Différents fruits d’un même arbre
Dans la religion, Dieu apparaît comme un législateur qui promet la félicité éternelle à ceux qui croient en lui et suivent les règles qu’il a dictées. Les règles et les doctrines – considérées comme « parole d’évangile » – séparent les personnes de confessions différentes. Derrière les cultures dites chrétienne et musulmane se cachent en effet non seulement des sociétés [1] aux coutumes religieuses différentes, mais aussi des modes de vie différents, plus ou moins patriarcaux, avec des obligations familiales très différentes, et bien plus encore. En outre, les chrétiens et les musulmans ont souvent tendance à se considérer mutuellement à travers des lunettes superficielles et embuées de préjugés. Mais en s’arrêtant à ce niveau extérieur, il est impossible de trouver un terrain d’entente. Pour se rencontrer ouvertement, il faut une connaissance mutuelle objective. Celui qui acquiert cette connaissance trouvera l’amour de Dieu et de l’humanité dans toutes les religions, non pas réellement caché, mais juste un peu à l’abri des regards. Les chrétiens et les musulmans sont donc appelés à découvrir cet amour dans leur propre cœur.

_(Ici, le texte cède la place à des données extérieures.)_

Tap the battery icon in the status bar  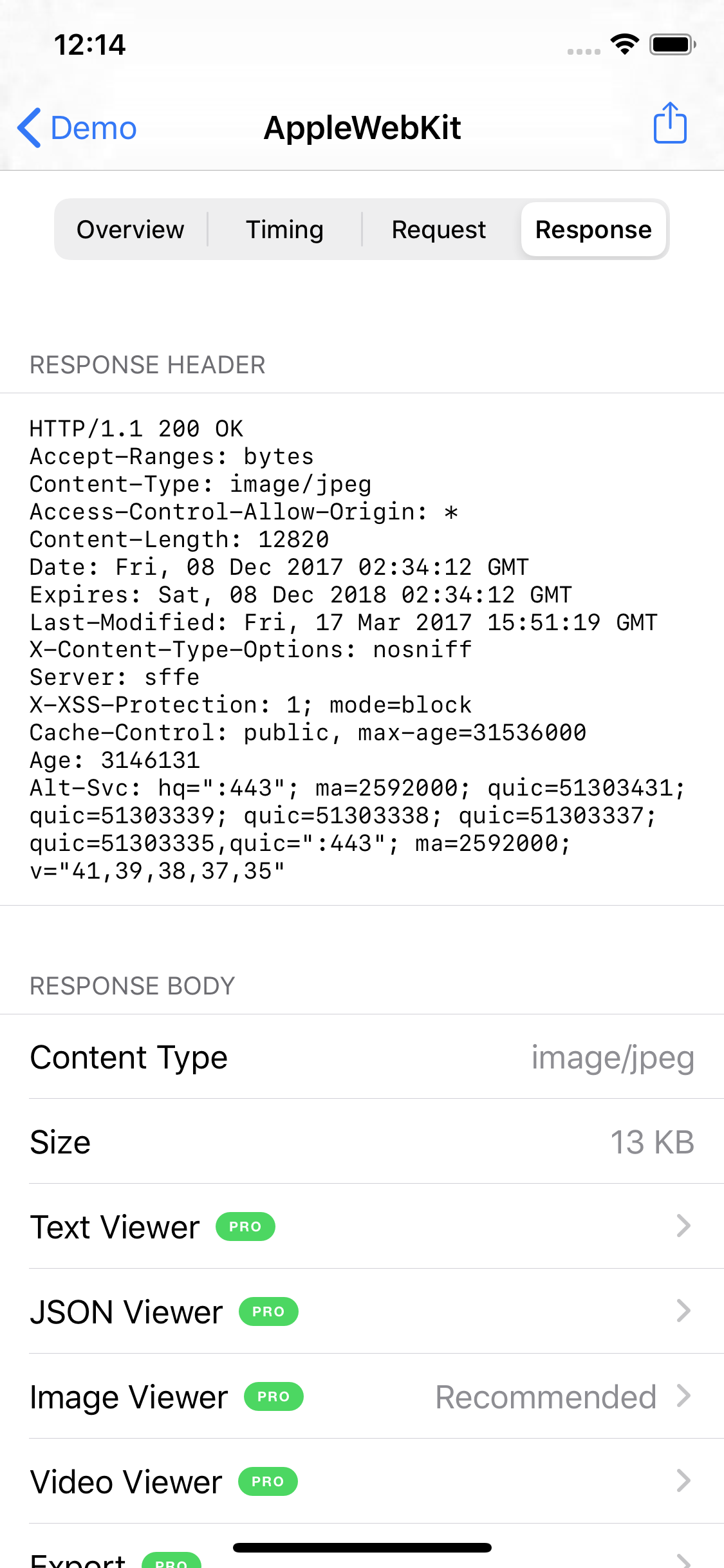(672, 44)
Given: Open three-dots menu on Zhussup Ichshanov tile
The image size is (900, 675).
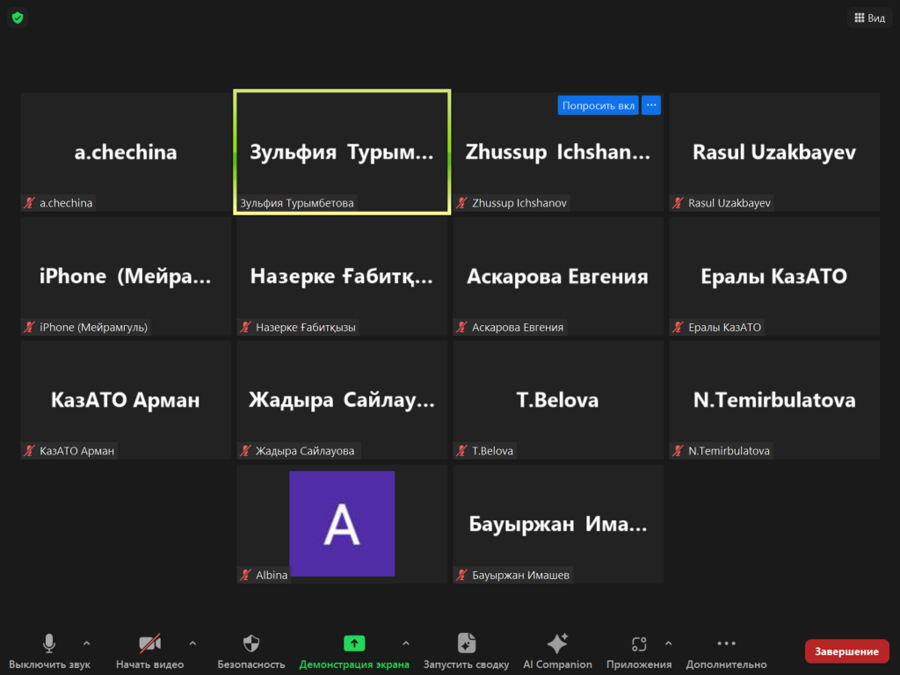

En supposant que toutes les religions dérivent d’une seule sphère divine et en les comparant à un arbre qui pousse du ciel vers la terre, nous voyons d’abord les différents fruits. Cet arbre unique semble porter des fruits si différents que l’on peut douter de leur origine commune. Ces fruits peuvent – outre leurs formes différentes – témoigner de l’amour ou de la séparation, de la paix ou de la violence, d’un chemin vers Dieu ou de la persistance bornée dans les différences extérieures. Chaque religion peut être comprise comme un système de règles ou bien comme un chemin intérieur. Celui qui goûte les fruits peut découvrir que des fruits de formes différentes ont des saveurs similaires. Notre instrument cognitif est donc – selon les mots du mystique chrétien Maître Eckhart – l’étincelle divine dans le cœur [2], qui est capable de réaliser l’unité au-delà de toute parole. Il appartient à chacun de voir les choses dans cette lumière intérieure et de la suivre. Ainsi, la pratique de vie individuelle de chaque être humain influence les idées que les autres ont de leur propre religion ou de l’être humain – ainsi que de Dieu. Et ceci est vrai de manière beaucoup plus large qu’on ne pourrait le supposer.
Les chemins intérieurs dans les deux religions
Les profondeurs communes de l’islam et du christianisme résident dans la semence divine dont ils sont tous deux issus. Les deux religions ont toujours englobé les voies intérieures empruntées par les mystiques et les gnostiques. [3] Alors que les mystiques cherchent le bien-aimé divin d’abord avec leur cœur, les gnostiques tentent de se transformer par la gnose, la connaissance directe. Les deux savent qu’il est possible de rencontrer Dieu dans leur vie. Ils peuvent également se rencontrer sur leur chemin – dans une compréhension croissante et finalement comme amis et compagnons.
Qu’ont en commun les personnes qui suivent un chemin intérieur dans l’islam ou le christianisme ? Sans généraliser, lorsqu’un être humain cherche, trouve et suit la lumière intérieure – il ne peut en être autrement –, il y a un point commun.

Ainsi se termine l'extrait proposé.